Его критика темпов и достижений нашей «восточной политики» была не столько конкретной, сколько резкой. Он ее высказал почти с возмущением, когда в конце мая нанес визит Эриху Хонеккеру на озере Вандлитцзее. Общественностью этот визит был воспринят как сенсация. Но заседавшему в это время правлению партии он представил странным образом драматизированный отчет. О том, что он намерен совершить такую поездку, в которой отчасти участвовал руководитель фракции СвДП Мишник, он сообщил мне лишь накануне. Мне было известно, что они знакомы с тех пор, когда в Сааре, на родине Хонеккера, шли споры вокруг присоединения к «Третьему рейху». Здесь я не видел особых причин для беспокойства. Но меня обеспокоило поведение Венера осенью того же года, когда делегация бундестага совершила поездку в Советский Союз. Он начал с брани по поводу того, что правительство ничего не делает для того, чтобы наполнить договоры жизнью, — нет умной головы. За этим последовали грубые выпады. Один из участвовавших в поездке депутатов почувствовал себя неловко из-за этого «ужасно непристойного языка». Однако тот, к кому это относилось, несколько лет спустя заявил в одном интервью: «Ведь я никогда не допускал подобных высказываний». Наряду с председателем фракции СДПГ и президентом бундестага госпожой Ренгер в состав делегации входили: Мишник от СвДП, Штюклен и Вайцзеккер от ХДС/ХСС.

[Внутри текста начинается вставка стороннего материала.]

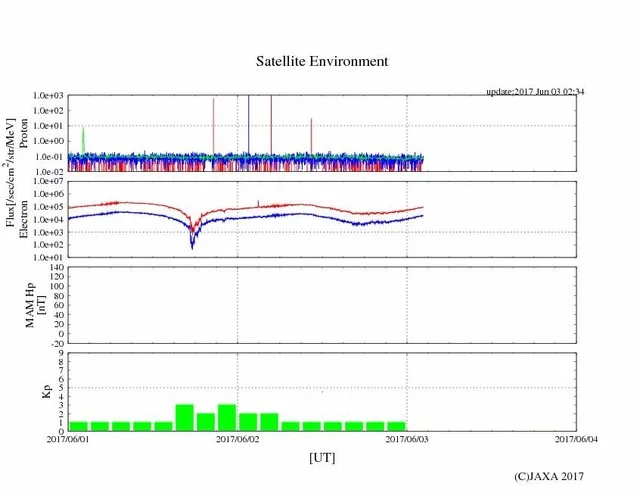This screenshot has width=640, height=496.
Task: Click the update timestamp text
Action: point(535,91)
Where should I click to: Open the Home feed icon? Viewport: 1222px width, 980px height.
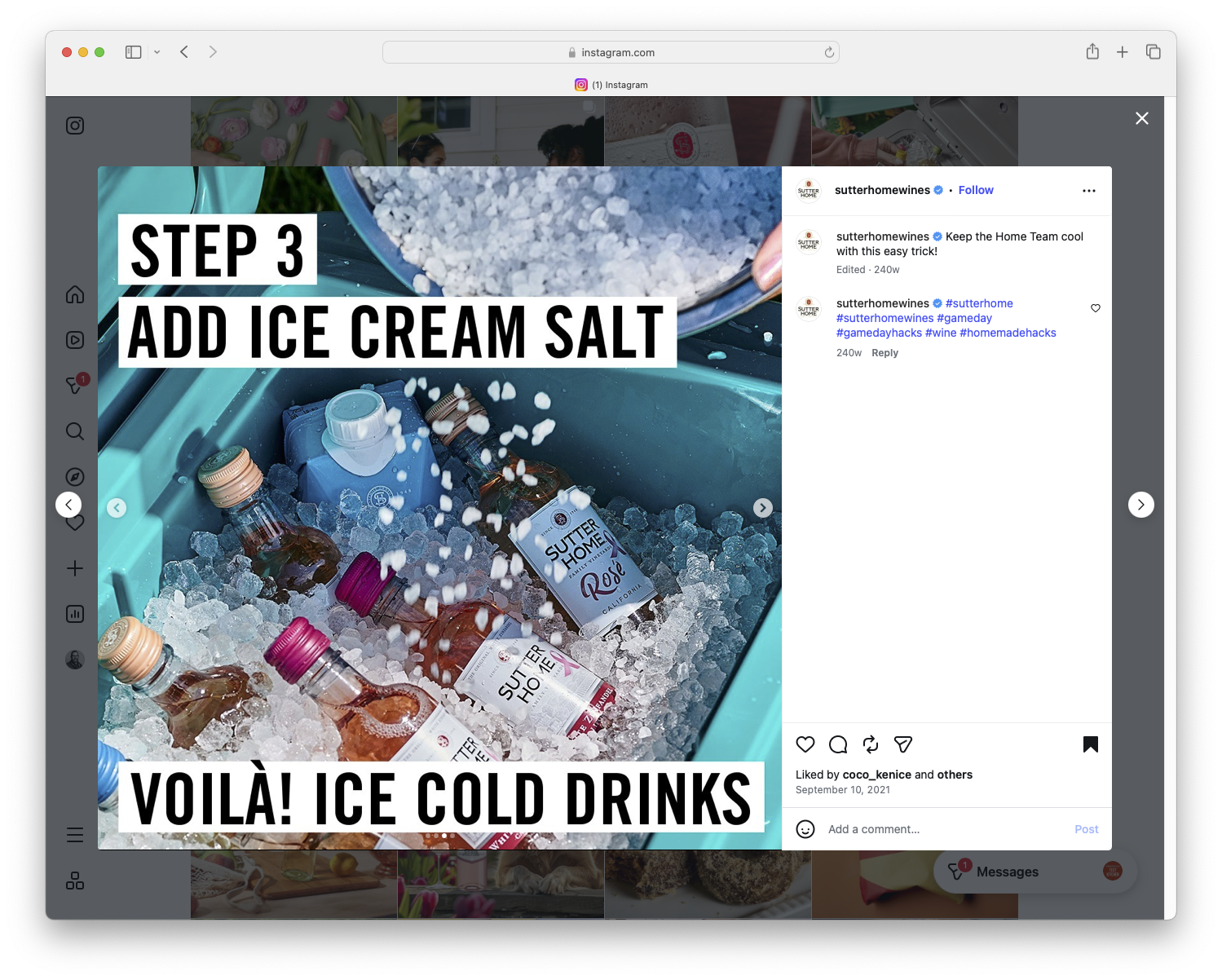coord(74,294)
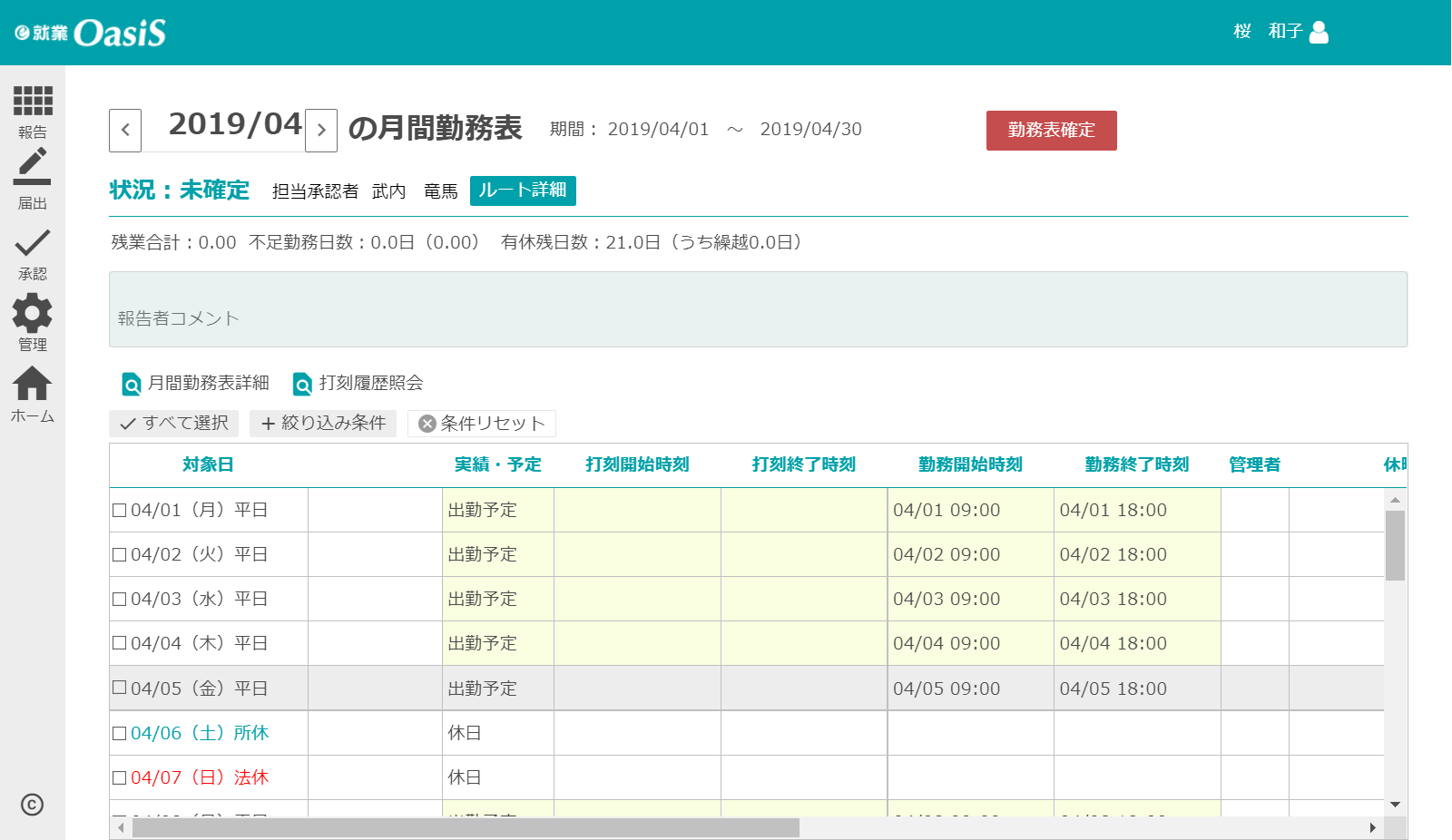1452x840 pixels.
Task: Open the 管理 gear icon
Action: point(32,314)
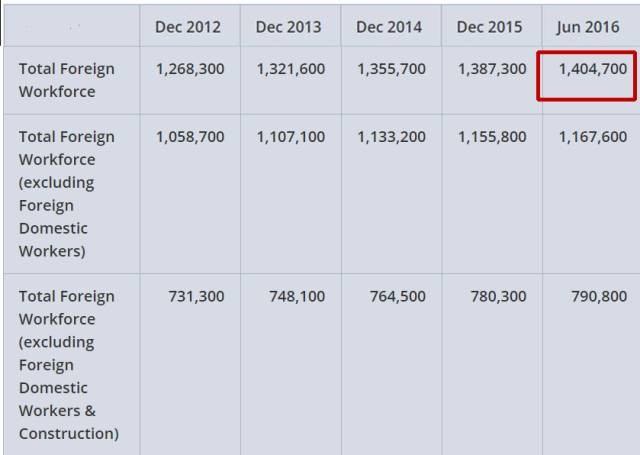Select the 1,167,600 value cell
The image size is (640, 455).
point(593,137)
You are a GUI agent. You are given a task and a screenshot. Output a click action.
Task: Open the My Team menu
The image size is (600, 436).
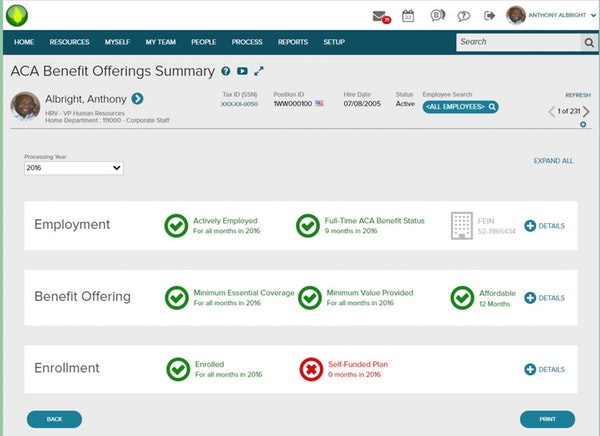160,42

Приступы ярости, которые сопровождавшие делегацию журналисты соответствующим образом комментировали, вызывали прогрессирующий диабет и тяжелое душевное состояние, которое он испытывал, оказавшись в Москве после всего того, что он там пережил во время эмиграции. Венер снова встретился с заведующим международным отделом ЦК КПСС Борисом Пономаревым, человеком, вместе с которым (как и с Тито) он когда-то работал в аппарате Коминтерна. Не исключено, что при этом была передана «информация», которую посланец соответствующих органов ГДР доставил в Москву. В Берлине посол Абрасимов отзывался о Венере довольно неприязненно. Ведущие немецкие коммунисты, как и следовало ожидать, выступили с резкими нападками на него. Все это внезапно изменилось, когда Ульбрихт ушел, а главой стал Хонеккер.